* **Task list**
• A. In the chat thread about splitting up large changes, what option does the first message propose for the extbuild situation?
• B. Carry on the chat thread about splitting up large changes, starting after its final message.
=== Selected excerpt ===
There is an option though in the extbuild situation - in a sense, it's exactly the one we will pursue. The change is too big, so break it up into smaller pieces and feed them in one at a time.
I don't know if you get the S2 commits, but they do this on the regular and it's why they don't have pleasant interactions and why there will be a dozen unrelated thing with each scr merge. I really don't want us to get into that situation if we can avoid it.
my bigger concern right now is this feels like a fire sale...
The risk is that whoever made the change won't be willing to do the work to break it up - in my case we know darn well I'm too stubborn to give up, so it's fairly safe
?
I'd rather have the conversation while we're doing the work instead of weeks/months later when it becomes harder and more time consuming to change
something gets intertwined inevitably
Fair enough, but the countervailing consideration is getting overwhelmed. The last couple review processes have been painful for you, and it would be nice to find an approach that's not quite so rough...
I've been doing better to keep up since the last release.
=== Data rows ===
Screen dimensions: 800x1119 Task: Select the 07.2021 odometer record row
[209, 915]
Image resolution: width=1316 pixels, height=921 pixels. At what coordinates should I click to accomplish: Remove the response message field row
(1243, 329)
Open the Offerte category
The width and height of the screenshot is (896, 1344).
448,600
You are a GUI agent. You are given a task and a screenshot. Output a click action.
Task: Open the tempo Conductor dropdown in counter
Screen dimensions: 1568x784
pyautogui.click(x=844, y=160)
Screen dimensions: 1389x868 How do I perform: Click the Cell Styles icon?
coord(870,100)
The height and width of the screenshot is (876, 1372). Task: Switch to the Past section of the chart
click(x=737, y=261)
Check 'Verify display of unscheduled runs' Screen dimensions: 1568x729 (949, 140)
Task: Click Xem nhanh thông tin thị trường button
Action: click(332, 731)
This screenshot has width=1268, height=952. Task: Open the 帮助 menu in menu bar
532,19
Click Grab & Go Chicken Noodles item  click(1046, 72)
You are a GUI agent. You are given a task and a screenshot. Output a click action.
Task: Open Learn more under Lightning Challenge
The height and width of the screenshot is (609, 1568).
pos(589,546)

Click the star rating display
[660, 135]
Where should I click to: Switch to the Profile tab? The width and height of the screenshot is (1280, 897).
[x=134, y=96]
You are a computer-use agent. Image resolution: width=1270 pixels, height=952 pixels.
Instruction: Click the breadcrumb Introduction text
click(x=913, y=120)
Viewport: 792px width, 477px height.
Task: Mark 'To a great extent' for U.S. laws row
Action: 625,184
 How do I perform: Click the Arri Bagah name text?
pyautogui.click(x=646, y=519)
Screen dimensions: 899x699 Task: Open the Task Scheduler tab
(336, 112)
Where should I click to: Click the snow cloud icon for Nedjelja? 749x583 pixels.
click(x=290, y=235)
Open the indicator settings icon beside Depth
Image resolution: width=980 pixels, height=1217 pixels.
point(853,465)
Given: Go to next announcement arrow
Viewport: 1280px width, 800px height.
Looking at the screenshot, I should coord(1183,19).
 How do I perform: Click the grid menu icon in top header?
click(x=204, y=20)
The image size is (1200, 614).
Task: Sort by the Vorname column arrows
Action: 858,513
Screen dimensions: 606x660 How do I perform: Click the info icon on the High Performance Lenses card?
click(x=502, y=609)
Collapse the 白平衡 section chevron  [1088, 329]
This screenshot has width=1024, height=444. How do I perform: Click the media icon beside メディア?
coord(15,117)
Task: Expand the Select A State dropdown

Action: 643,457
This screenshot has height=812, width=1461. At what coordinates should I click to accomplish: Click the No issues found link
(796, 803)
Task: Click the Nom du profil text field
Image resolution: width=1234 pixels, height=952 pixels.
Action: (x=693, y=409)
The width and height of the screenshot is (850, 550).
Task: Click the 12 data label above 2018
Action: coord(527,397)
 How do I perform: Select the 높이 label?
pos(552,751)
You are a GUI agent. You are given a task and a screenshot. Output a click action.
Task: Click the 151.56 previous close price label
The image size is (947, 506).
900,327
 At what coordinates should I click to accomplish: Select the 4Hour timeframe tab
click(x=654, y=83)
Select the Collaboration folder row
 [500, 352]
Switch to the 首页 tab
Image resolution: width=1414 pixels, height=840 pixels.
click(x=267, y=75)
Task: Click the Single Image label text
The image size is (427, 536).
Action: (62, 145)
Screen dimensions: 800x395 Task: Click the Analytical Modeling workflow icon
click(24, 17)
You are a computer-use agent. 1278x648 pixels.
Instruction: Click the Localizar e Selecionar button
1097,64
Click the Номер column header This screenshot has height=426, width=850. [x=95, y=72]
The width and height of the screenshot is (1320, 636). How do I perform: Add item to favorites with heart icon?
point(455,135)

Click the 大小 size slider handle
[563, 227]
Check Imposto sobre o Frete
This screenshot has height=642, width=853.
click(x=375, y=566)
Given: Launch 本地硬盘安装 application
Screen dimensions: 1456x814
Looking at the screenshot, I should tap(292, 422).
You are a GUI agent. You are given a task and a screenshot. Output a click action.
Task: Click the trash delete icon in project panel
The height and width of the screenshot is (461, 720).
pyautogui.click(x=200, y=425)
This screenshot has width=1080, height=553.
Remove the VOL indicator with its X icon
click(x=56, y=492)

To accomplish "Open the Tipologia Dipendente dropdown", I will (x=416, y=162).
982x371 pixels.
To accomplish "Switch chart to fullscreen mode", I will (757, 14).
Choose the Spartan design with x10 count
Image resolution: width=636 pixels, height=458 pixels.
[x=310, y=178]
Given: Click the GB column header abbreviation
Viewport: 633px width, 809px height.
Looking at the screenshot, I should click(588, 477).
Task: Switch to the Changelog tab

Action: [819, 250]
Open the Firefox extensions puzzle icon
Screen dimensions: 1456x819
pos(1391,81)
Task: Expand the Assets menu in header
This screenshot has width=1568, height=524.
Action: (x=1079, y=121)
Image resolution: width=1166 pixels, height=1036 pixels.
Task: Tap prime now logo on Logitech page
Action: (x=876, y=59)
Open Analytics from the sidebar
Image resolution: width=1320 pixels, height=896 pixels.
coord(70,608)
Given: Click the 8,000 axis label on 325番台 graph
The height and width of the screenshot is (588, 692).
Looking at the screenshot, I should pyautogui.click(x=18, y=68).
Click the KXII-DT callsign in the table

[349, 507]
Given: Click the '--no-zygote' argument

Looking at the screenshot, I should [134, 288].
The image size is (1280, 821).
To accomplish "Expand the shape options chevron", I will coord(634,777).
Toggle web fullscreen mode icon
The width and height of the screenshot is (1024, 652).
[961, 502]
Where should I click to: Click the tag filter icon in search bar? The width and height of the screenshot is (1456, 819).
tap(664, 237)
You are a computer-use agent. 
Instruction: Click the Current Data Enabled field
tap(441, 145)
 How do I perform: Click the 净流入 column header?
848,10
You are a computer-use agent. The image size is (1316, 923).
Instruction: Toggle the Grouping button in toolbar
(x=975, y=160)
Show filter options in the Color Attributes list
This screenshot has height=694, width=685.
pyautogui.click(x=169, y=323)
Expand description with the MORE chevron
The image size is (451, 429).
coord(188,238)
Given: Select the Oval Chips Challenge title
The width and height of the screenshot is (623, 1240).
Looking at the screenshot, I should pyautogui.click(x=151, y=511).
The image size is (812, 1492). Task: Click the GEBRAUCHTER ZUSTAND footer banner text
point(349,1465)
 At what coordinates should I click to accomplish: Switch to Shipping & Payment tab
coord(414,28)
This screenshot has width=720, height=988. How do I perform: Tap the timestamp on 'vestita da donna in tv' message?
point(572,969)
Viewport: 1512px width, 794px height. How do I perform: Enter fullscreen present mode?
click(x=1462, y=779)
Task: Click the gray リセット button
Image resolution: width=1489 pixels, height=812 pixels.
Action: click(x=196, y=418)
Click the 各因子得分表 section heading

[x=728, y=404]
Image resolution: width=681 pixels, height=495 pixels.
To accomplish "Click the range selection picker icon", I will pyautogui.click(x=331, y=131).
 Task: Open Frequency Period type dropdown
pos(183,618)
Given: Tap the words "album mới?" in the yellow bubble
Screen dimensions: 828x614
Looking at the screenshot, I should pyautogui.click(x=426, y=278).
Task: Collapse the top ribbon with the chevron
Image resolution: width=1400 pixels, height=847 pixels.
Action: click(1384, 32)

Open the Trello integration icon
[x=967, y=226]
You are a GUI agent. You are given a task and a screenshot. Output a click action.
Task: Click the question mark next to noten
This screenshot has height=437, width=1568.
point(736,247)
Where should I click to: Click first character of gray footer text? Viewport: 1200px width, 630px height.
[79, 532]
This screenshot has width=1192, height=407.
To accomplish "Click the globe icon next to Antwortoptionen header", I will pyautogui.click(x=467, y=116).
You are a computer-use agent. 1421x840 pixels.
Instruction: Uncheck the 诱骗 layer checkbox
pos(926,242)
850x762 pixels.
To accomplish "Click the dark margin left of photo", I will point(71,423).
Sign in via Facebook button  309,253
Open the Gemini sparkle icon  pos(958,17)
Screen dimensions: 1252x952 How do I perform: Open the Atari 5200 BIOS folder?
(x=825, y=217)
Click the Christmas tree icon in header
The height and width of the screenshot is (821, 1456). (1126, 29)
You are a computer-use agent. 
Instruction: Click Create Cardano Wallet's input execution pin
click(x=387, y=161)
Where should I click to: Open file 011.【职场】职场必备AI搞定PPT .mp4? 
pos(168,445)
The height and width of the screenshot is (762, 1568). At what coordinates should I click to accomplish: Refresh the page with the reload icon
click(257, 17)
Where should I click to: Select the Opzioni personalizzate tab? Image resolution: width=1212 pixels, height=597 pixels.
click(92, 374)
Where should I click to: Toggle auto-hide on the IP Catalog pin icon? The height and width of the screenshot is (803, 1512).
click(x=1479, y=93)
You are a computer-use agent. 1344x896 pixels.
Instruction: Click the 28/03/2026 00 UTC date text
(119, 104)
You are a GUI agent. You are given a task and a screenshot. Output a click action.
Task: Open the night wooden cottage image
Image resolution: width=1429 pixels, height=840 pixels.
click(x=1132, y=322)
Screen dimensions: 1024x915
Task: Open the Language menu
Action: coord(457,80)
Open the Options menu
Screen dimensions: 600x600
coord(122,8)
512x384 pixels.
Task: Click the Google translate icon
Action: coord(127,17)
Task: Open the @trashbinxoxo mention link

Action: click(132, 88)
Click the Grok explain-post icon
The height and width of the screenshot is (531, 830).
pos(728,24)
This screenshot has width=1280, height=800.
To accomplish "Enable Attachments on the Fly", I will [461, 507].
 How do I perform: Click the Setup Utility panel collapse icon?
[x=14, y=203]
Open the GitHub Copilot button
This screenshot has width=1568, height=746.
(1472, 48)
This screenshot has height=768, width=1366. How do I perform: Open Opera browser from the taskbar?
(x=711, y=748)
===
* **Answers per task**
• A. Break the too-big change into smaller pieces and feed them in one at a time.

• B.
(Still not following the "fire sale"...)
aside from the debugging session issues, 2 of which are nominally on me
oh the fire sale aspect is this surge of relatively major changes that feel like they have to all happen at once right now with some urgency because we're under an unusual situation with fewer eyes on us and other distracting demands on our time.
Ah. I suppose that's part of it, but (for me personally) I guess it's also an attempt to create the project I want to be working on/in...
complete restructuring of libged, major rewiring of tcl/tk, fundamental rewiring of command invocations, major build system rewrite, display management rewrite/merging, hard dependency decoupling (libpng, libz, libregex), repo migration, ... did I forget any? :)
I think those are all the ones you've seen :-P
I can probably point at unresolved issues with each of those, when in any other context we probably wouldn't have moved on to more than one or two simultaneously without investigating and doing something to get closures
honestly, what have I missed? haha
Some out-of-repo work on software rasterization to try and create a platform-agnostic software fallback for 3D rendering
ah, I knew about that one but yeah you're right, out of sight out of mind
That one doesn't matter unless/until it becomes viable anyway
to me that one is up there with my incomplete but significant progress side projects (openvdb, ospray, appleseed, libcsg, benchmark, ...). the instability affects nobody else yet. :)
okay, gotta run.. I have a couple dozen renders to kick off here asap... to be continued
Roger. over and out.
@Sean - any suggestions for a known working step file to try with the new stepcode?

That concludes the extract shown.